- WHAT YOU SHOULD DO
Only the lines from the one containing "Task: Click the Name column sort arrow" through the one containing "Task: Open the Scholarships menu item" should be printed, exactly as they appear below, with both ends included.

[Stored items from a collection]
____________________
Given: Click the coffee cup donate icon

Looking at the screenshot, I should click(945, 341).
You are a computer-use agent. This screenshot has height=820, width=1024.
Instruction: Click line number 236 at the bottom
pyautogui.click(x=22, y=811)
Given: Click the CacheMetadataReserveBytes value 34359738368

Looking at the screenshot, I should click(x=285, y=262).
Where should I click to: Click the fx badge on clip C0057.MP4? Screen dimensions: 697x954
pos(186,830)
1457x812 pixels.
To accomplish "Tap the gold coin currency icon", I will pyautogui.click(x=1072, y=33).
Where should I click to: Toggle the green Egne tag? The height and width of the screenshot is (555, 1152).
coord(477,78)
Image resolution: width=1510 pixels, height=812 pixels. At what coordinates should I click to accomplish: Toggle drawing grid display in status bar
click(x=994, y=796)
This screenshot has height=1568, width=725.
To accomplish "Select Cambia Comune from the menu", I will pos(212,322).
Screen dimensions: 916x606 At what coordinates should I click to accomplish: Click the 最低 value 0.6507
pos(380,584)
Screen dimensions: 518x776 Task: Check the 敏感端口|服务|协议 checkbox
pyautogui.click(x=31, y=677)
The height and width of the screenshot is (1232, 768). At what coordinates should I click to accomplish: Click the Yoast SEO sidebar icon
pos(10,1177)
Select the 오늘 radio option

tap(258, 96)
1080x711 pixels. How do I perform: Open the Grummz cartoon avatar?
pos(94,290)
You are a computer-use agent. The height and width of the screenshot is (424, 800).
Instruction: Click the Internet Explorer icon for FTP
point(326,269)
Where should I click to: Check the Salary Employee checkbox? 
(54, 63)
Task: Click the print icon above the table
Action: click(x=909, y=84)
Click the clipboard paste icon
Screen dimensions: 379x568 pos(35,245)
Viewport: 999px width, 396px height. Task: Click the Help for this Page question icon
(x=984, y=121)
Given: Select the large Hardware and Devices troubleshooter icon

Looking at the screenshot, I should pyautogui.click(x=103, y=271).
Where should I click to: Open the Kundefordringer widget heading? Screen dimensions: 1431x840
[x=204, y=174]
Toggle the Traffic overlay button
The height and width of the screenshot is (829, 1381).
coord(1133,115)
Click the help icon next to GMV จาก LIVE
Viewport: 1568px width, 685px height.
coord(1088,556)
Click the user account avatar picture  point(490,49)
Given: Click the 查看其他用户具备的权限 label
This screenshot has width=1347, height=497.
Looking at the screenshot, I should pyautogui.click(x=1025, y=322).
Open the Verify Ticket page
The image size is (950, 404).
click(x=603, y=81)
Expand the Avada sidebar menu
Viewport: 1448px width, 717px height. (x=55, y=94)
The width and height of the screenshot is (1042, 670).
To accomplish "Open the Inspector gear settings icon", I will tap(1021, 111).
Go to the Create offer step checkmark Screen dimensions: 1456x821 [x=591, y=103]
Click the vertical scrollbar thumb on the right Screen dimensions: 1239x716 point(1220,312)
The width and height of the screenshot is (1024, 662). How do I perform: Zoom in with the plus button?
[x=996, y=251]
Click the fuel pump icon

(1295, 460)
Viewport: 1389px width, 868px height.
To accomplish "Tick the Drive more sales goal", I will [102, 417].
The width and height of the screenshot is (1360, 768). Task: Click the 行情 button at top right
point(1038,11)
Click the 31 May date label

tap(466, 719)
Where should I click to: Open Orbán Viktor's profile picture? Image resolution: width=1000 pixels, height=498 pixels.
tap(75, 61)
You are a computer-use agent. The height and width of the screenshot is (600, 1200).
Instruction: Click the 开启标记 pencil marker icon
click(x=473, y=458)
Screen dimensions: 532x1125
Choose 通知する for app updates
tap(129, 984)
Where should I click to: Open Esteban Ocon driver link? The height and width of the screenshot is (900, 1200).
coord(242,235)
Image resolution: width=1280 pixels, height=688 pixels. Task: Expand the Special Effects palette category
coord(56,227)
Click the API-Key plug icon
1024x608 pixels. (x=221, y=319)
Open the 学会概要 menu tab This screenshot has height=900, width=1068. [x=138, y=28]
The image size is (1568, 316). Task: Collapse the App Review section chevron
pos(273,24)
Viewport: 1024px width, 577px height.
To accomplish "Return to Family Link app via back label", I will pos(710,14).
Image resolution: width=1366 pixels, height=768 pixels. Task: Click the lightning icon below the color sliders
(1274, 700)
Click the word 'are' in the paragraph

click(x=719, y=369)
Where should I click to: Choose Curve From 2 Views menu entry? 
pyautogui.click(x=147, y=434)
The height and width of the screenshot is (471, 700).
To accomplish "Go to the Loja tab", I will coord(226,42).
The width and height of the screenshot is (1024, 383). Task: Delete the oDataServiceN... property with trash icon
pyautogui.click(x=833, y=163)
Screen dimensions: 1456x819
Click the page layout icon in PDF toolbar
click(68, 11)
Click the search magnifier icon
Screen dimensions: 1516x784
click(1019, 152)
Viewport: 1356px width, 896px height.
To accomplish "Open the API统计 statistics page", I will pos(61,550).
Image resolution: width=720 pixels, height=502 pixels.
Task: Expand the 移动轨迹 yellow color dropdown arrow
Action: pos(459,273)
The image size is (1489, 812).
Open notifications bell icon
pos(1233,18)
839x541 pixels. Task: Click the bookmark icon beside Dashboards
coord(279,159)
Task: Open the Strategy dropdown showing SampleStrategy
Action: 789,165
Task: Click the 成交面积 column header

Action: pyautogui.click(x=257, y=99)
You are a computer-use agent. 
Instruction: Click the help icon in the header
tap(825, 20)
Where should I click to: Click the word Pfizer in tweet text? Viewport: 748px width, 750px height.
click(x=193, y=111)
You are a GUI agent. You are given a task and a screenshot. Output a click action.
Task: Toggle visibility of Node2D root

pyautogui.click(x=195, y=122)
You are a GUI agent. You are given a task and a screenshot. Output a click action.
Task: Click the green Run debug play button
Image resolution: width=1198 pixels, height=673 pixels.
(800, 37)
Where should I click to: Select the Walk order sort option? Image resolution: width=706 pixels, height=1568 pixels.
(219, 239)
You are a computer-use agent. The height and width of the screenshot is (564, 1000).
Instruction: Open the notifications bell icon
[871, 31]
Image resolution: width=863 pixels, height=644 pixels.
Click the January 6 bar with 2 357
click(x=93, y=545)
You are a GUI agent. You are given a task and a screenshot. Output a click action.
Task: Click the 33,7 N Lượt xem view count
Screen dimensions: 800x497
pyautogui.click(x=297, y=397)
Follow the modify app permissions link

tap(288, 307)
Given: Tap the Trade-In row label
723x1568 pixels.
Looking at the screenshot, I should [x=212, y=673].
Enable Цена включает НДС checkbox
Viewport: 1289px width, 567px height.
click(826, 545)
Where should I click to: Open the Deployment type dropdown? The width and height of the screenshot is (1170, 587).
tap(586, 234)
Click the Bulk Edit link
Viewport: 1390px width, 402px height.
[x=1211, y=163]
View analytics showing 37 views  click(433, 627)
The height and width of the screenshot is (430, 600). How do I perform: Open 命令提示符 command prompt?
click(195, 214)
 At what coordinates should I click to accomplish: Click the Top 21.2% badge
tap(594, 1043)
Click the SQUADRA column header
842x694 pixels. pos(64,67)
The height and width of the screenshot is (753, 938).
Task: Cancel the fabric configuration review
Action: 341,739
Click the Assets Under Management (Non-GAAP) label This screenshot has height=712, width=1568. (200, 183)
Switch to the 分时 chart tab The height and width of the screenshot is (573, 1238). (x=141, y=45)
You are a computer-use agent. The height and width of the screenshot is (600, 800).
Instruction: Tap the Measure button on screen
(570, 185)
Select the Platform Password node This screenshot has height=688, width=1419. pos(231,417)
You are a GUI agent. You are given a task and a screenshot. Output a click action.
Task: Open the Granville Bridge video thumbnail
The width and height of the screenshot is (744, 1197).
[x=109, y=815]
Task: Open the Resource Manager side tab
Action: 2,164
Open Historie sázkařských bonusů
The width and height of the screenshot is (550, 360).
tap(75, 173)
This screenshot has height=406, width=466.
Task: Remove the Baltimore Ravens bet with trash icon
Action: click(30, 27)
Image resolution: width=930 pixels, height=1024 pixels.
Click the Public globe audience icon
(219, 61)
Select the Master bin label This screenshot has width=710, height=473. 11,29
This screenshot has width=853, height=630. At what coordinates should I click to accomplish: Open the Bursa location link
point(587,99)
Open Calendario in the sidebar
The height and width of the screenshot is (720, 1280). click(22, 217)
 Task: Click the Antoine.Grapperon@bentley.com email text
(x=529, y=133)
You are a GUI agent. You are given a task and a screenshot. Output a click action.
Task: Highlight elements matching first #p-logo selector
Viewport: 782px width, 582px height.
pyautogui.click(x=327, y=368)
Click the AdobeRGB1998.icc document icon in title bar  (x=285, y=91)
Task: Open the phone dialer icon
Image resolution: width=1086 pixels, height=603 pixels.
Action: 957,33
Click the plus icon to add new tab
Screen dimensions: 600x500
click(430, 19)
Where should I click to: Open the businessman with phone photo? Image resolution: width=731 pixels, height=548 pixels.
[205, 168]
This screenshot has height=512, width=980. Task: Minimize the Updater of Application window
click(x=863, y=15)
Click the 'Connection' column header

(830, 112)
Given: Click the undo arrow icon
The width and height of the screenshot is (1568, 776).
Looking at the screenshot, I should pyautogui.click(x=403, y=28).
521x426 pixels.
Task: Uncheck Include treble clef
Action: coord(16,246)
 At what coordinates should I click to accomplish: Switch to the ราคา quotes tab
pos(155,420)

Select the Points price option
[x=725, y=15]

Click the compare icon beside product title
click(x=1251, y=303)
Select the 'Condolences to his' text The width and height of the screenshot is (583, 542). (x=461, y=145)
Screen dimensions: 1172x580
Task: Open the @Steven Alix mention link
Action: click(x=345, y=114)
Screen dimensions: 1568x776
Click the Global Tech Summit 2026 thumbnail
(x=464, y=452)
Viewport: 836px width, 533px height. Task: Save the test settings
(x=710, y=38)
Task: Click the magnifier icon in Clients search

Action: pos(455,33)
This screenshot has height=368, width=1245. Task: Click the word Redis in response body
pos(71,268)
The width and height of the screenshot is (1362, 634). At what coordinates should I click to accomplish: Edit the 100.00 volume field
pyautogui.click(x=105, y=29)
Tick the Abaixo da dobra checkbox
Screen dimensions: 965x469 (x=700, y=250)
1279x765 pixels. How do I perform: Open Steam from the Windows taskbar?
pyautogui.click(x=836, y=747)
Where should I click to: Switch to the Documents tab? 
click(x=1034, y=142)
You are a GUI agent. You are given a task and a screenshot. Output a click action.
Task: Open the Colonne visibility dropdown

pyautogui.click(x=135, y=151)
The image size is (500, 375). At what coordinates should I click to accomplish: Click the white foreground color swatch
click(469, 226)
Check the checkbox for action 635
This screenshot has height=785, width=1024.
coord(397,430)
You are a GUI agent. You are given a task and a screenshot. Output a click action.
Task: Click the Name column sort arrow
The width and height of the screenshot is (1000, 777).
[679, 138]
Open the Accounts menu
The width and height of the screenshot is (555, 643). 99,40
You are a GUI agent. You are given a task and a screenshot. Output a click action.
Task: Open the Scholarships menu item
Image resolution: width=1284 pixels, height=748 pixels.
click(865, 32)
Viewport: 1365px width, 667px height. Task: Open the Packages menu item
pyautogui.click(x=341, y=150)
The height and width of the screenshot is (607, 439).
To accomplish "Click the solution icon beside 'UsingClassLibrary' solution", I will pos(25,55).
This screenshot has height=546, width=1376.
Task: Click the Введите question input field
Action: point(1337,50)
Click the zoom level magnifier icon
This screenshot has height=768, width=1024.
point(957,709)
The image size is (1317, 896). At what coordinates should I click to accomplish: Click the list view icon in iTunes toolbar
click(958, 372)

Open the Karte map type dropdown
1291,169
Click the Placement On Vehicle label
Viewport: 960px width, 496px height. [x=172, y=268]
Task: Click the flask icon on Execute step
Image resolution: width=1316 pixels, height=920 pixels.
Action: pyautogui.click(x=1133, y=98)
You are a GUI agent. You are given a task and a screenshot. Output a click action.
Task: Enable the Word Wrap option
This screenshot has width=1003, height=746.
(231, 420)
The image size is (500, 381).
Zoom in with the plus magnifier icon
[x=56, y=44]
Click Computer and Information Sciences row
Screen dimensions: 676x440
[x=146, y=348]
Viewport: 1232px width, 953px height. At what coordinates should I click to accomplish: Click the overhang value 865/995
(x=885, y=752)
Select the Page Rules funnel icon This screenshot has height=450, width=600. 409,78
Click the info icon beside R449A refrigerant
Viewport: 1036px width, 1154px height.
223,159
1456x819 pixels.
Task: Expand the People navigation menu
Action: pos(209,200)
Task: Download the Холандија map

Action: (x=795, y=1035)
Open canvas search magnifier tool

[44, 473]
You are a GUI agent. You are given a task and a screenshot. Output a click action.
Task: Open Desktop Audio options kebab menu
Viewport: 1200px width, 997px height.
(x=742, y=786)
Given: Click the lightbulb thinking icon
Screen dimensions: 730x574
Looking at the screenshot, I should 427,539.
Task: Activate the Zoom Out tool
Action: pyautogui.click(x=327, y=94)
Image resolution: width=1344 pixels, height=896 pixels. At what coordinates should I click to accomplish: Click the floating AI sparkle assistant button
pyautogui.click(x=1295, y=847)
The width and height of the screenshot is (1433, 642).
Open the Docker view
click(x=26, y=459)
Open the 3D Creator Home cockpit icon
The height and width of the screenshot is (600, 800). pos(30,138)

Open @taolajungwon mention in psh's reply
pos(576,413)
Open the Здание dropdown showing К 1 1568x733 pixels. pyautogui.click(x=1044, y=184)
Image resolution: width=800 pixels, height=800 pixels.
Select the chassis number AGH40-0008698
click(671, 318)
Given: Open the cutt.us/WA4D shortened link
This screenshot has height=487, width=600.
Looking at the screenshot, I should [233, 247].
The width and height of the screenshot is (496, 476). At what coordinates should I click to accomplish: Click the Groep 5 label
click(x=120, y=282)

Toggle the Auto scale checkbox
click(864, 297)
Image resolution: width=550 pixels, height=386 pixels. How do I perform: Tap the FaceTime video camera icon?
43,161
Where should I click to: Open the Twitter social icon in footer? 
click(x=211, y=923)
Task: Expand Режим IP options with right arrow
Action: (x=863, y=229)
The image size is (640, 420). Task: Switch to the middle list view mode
____________________
- OUTPUT OF THE EXERCISE
Task: Click the Name column sort arrow
The width and height of the screenshot is (1000, 777).
[679, 138]
Open the Accounts menu
The width and height of the screenshot is (555, 643). 99,40
You are a GUI agent. You are given a task and a screenshot. Output a click action.
Task: Open the Scholarships menu item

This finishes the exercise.